While many students reveled in their Spring Break reverie, the CSU was once again taking tragic steps toward ruining what up until recently has been one of the finest public higher education systems in the country.
Last week, CSU officials announced they are freezing admissions to CSUs for the Spring 2013 semester, with few exceptions, and plan to waitlist all eligible students for the 2013-2014 academic year pending the outcome of the November elections to see if voters will approve a $200 million tax increase to fund the system.
The following day, the Board of Trustees voted to increase the pay packages for two campus presidents to more than $400,000–and may have gone higher if not prohibited by a new mechanism that regulates pay raises for new presidents.
This is appalling.
Trustee Steven Glazer said after the salary vote that he was disappointed with the pay increases, given the admissions freeze, noting publicly that he felt that in this time of economic difficulty, there needs to be a perception of shared hardship. While the paltry thousands of dollars given to the two presidents would most certainly not save the CSUs, he is most certainly right.
As students, the perception of these recent acts is that the CSU administrators, trustees and Chancellor Charles Reed don’t care one bit about what happens to the students whose futures and educations they have been charged with protecting.
Thousands of students have now been sent the message loud and clear: They are no longer the ones who CSU cares to provide for. Instead, they are a liability that CSU officials seek to control and exploit.
CSU officials have already gambled away the educational future of thousands upon thousands of students. Now they are leaving the only lifeline in the hands of an unpredictable voter population that is already hotly divided on whether to increase taxes.

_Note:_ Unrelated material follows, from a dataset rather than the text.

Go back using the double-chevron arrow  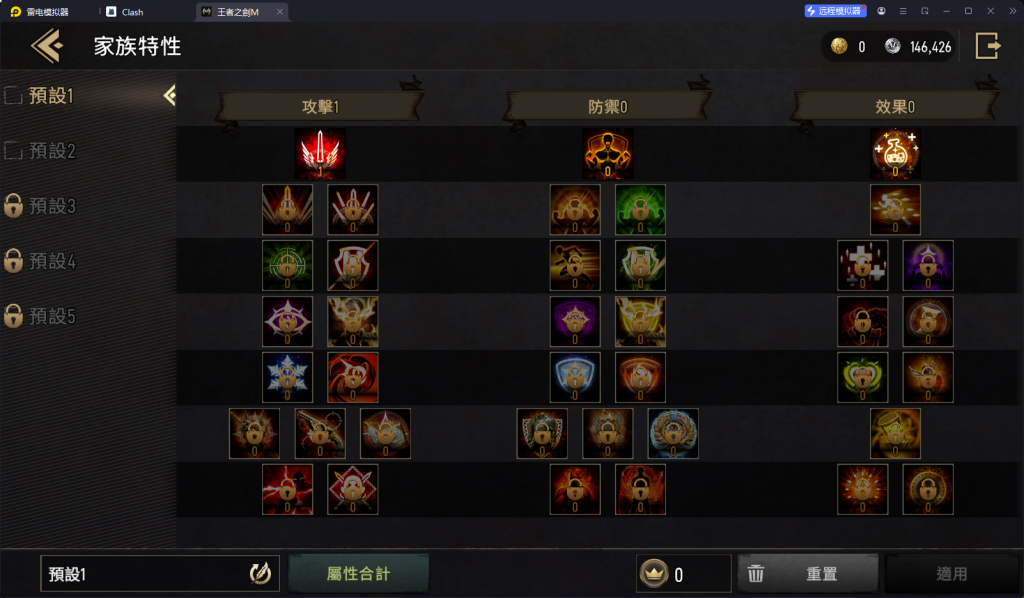click(46, 46)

Holding up the admission of students based on an impending tax vote holds hostage the dreams of thousands of high school and community college students who have scrimped, saved and struggled to make sure that they could go to school. Politicizing student lives is disgusting.

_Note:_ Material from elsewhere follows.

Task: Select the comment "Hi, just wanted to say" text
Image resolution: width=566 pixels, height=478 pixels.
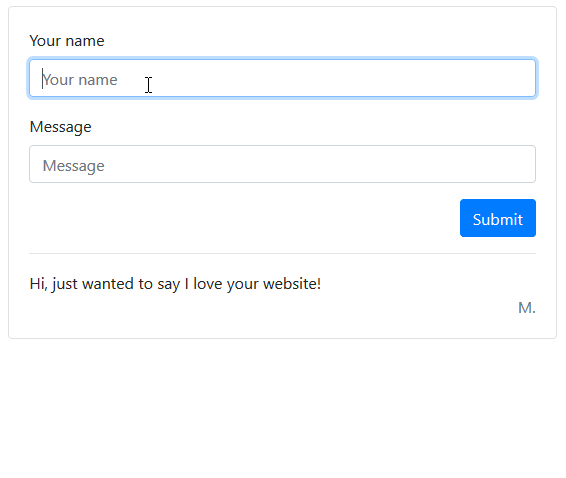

Apparently cutting our classes and stiffing our teachers is not enough of a “screw you” to students. There are no words for the level of recklessness at play here. We are not pawns. And we should never have our access to education cut off.

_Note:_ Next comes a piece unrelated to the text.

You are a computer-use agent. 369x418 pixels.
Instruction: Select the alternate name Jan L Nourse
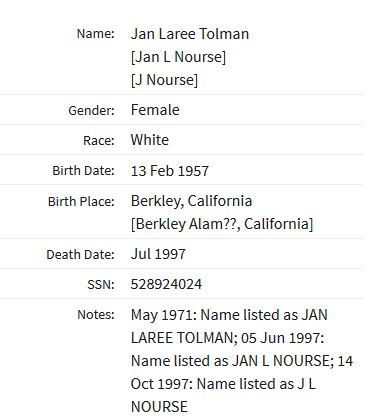coord(178,57)
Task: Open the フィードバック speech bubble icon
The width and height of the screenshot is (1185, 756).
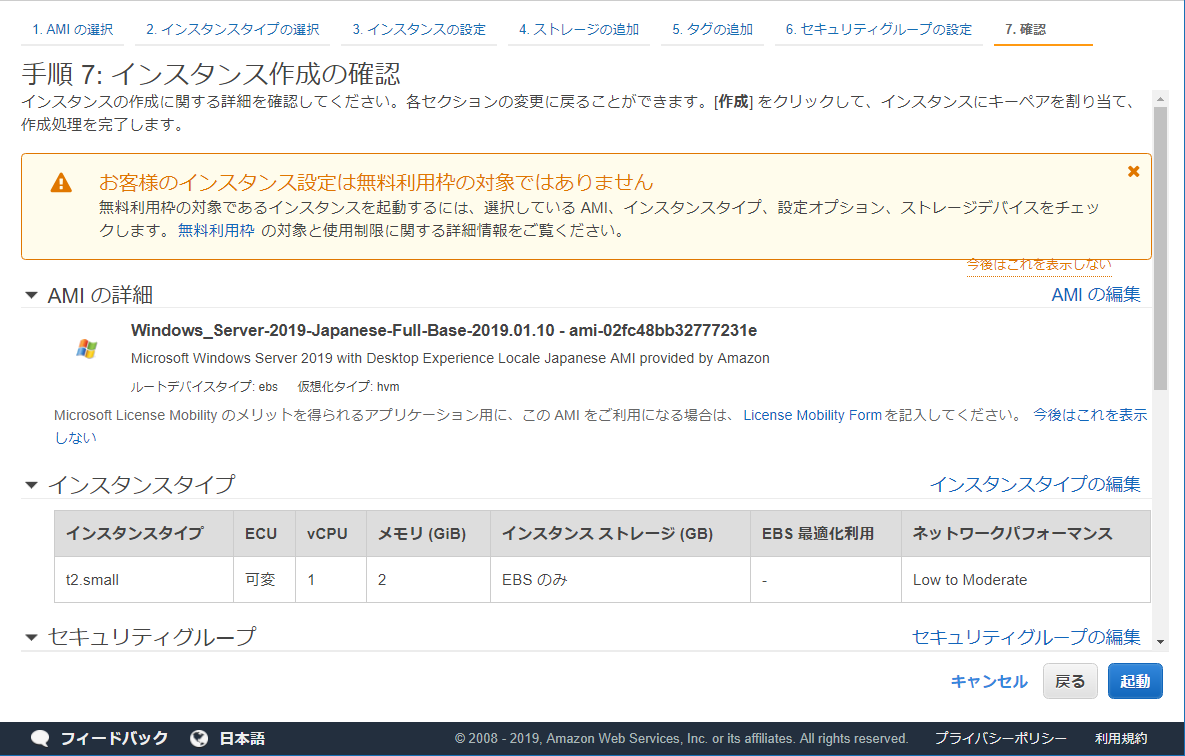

Thousands of students have now had the door to higher education unapologetically shut in their faces. That’s thousands future engineers, teachers, writers, nurses and professionals who have been stifled. Those are thousands of students who were planning on transferring from other institutions. Those are thousands of students who might choose to cut their losses and try to work to pay off the student loans they’ve already accumulated. Thousands of students who can’t afford to wait another semester to finish their degrees.
The CSU should be ashamed of itself for using hard-working, dedicated, hopeful students as political pawns in their continual game of chicken with the California legislature.
Instead of rolling up their sleeves and getting down to the job of eliminating redundant positions, wasteful programs and pet projects so that the majority of students can continue their path toward degrees, the CSU is more inclined to pick a political fight.
All these steps have done is fuel the fire against Chancellor Reed and the trustees’ allegedly secretive “for-profit model” goals.
There doesn’t seem to be much secret about it now. It’s time to stop debating or decrying each of the stupid decisions this group makes.
The one common denominator in all of these anti-education steps is the Board of Trustees and Chancellor Reed. Unless they can pull their heads out of the sand soon – an unlikely possibility – then it’s time students stop complaining about tuition increases and enrollment freezes and focus on the decision makers.
These are public representatives who seem to have lost interest in the public good.
Maybe it’s time for them to quit while they’re behind and start enjoying those retirements we’ve so generously paid for.
Or maybe a forced retirement is in order, before they do any more damage.